B---- had burned whole villages in this lake territory, after the
owners with legal claims had been paid condemnation damages. Long
ago the natives had been warned to move, and the banks of the
lake-to-be specified. But many of these skeptical children of
nature had taken this as a vain "yanqui" boast and either refused
to move until burned out or had rebuilt their hovels on land that
in a few months more would also be flooded.

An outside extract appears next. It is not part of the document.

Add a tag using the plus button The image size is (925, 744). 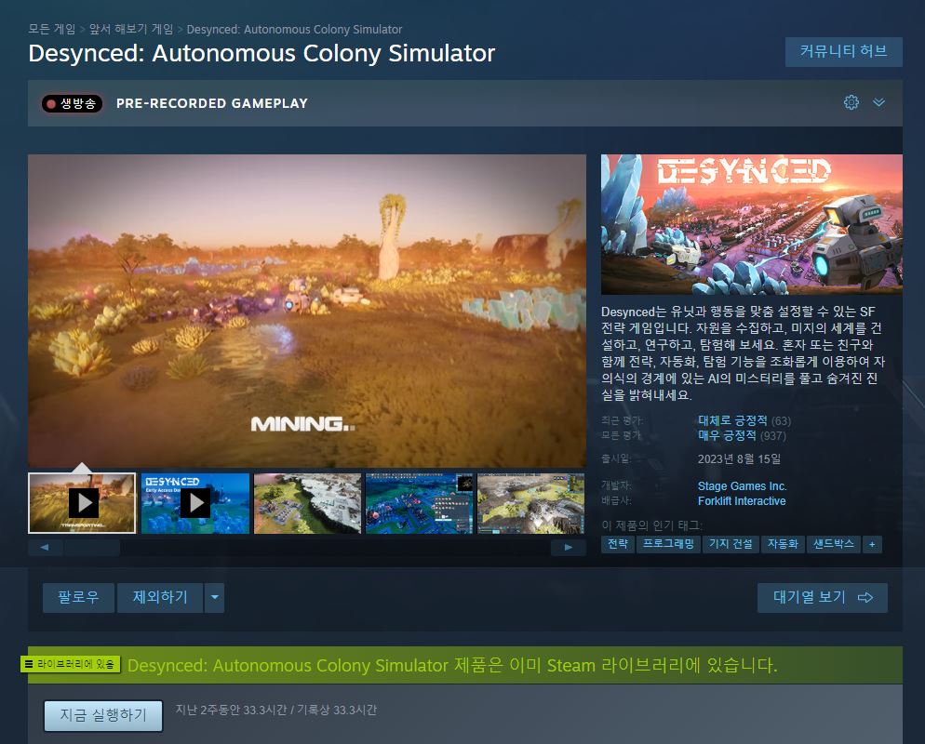[x=872, y=545]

The rescue expedition proceeded. Once we got caught in the top-
most branches of a tree, released from which we pushed on along
the sinuous river that had no banks. It was not hot, even at
noonday. We sweated a bit in poling a thirty-foot boat out of a
tree-top, but cooled again directly we were off. My kodak was far
away at the other end of the Zone. But then, on second thought it
was better for once to enjoy nature as it was without trying to
carry it away. Kodaking is a species of covetousness, anyway, an
attempt to bear away home with us and hoard for our own the best
we come upon in our travels. Whereas here, of course, it was
impossible. The greatest of artists could not have carried away a
tenth of that scene, a scene so fascinating that though we had
tossed into the bottom of the boat at the start a bundle of fresh
New York papers--and fresh New York papers are not often scorned
down on the Zone--they still lay in the bottom of the boat when
the trip ended.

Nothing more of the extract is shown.